Before we got to Banning the Ascot quit. In my mirror I saw Dahlface pull over and I pulled to the shoulder, parked and walked back. Havoc stopped too, of course. The lead two missed the fuss and kept going. When I reached Dahlface she was pressing the starter button; the motor was turning over but it would not fire.
“Wait a minute. What happened?” I asked. From the way Dahlface described the motor’s failure it didn’t sound like a fouled plug. She said it sputtered and coughed a bit before quitting. It sounded to me like Armond ran out of gas, but the trip meter read only 72 miles. All during this trip the Ascot had reliably traveled over 90 miles before needing fuel.
“Let’s turn the gas to reserve and see what happens.” She turned the fuel petcock dial to the R setting, waited 10 seconds then thumbed the started button. It fired right up. Whew. “This headwind must be killing our mileage,” I said. “I think we’re only a few miles from Banning, let’s get gas there.”
We had another problem – we had no working speedometer. It wasn’t an issue with SSMark setting the pace, but he was somewhere miles ahead of us. Herbert’s instruments worked but the instrument’s lights didn’t, Baby’s tachometer light worked but the speedometer light didn’t. The Ascot’s speedometer was readable but the speedo needle swung back and forth between 40 to 70 mph. I took the lead on Baby because I had a HawkGT of my own and knew what rpm it ran in 5th gear at about 60-65 mph, so we used the tachometer to set our speed.
At the Banning exit SSMark was at the side of the freeway watching for us. We went straight to the restaurant to get warm. After we told our story Havoc announced that he had hit a wall. Dahlface was standing, almost vibrating from tension, or maybe shivering from being cold. I suggested she sit down and relax for a while and she answered in clipped single syllable words, “Nope. Can’t.” The cold, the headwind and the bike quitting on her had hit her pretty hard. She didn’t want to ride anymore that day.
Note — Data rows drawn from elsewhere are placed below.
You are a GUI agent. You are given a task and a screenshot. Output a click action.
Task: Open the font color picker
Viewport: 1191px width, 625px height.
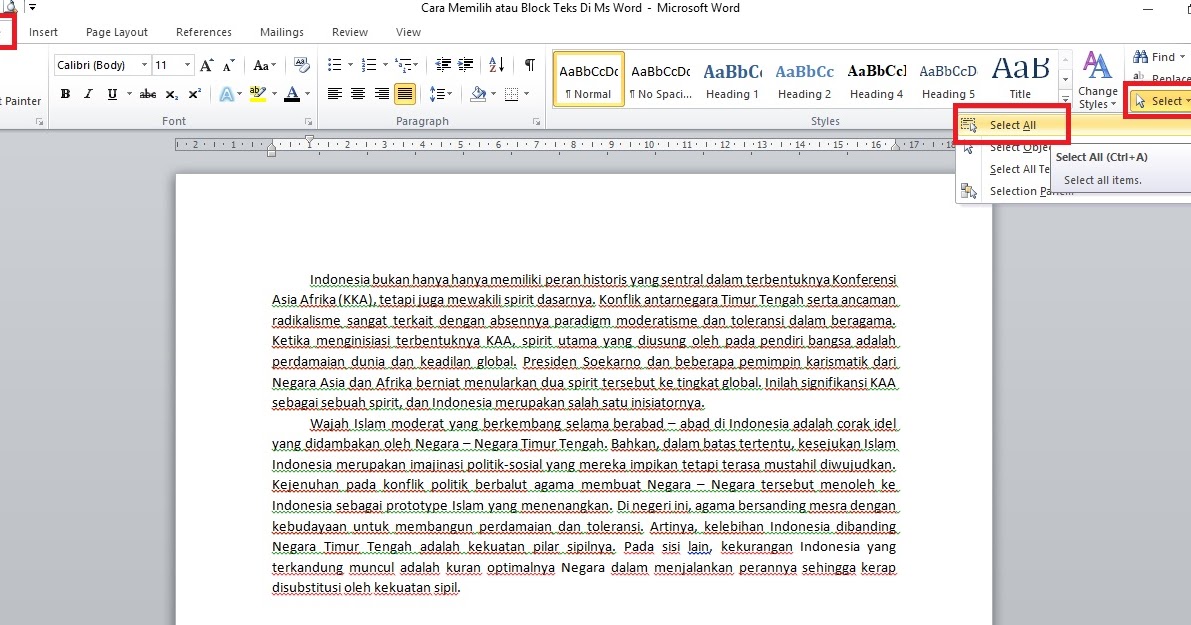(x=305, y=93)
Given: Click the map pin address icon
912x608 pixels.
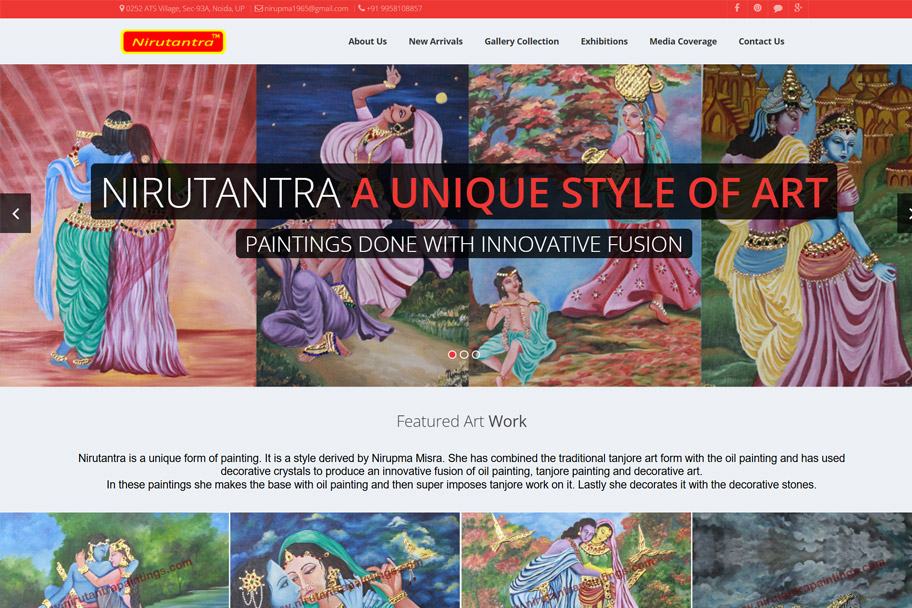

Havoc said he and Dahlface would find a motel and stay in Banning for the night. It was only another 90 minutes or so of freeway to Sunfire so I was willing and able to continue. Actually I didn’t have a choice, I needed to catch a flight home on Sunday. After dinner we said goodbye to Havoc and Dahlface and saddled up. I rode Baby the rest of the way to Sunfire. The wind had blown in some clouds and we departed Banning in a damp mist. The rest of the trip was freeway in the dark, and we arrived at Sunfire at 11:30. I had a glass of wine and fell asleep.
The next morning it was raining hard so SSMark took their truck to rescue our two pals and the bikes. SSMark’s daughter noticed the missing couple and asked about them. I told her we ditched them because they couldn’t keep up, and she stared at me, open mouthed astonished, until she realized I was kidding.
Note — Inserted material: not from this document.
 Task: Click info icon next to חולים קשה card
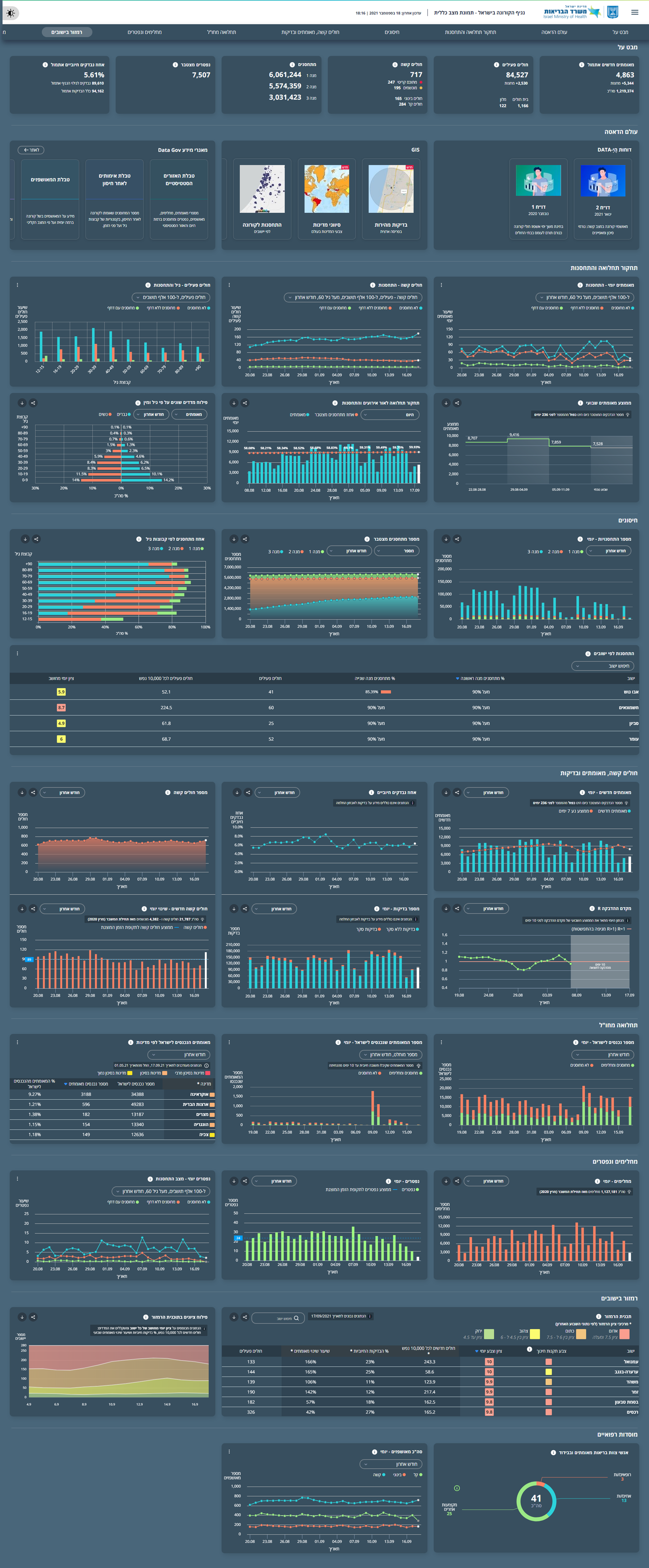(395, 64)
Ln drove me to the airport and as we waited for my flight I chatted with her about potentially available women we knew. Sadly all the names that came up lived hundreds of miles away from me, but Ln had some useful observations. Did I mention she’s easy to talk to?
Because of the late start we ended up doing about 200 miles on Friday and a bit over 400 on Saturday. In spite of the difficult final 90 minutes I’m not sorry I went, not for one minute. I can still close my eyes and see that deep purple sky.
SSMark and me in Fryer Martin’s garage at the Fish Fry in 2003. Knowing SSMark he’s probably saying, “No shit, there I was…” It’s been years since we’ve been together but I always figured I’d see him again. Goodbye my friend.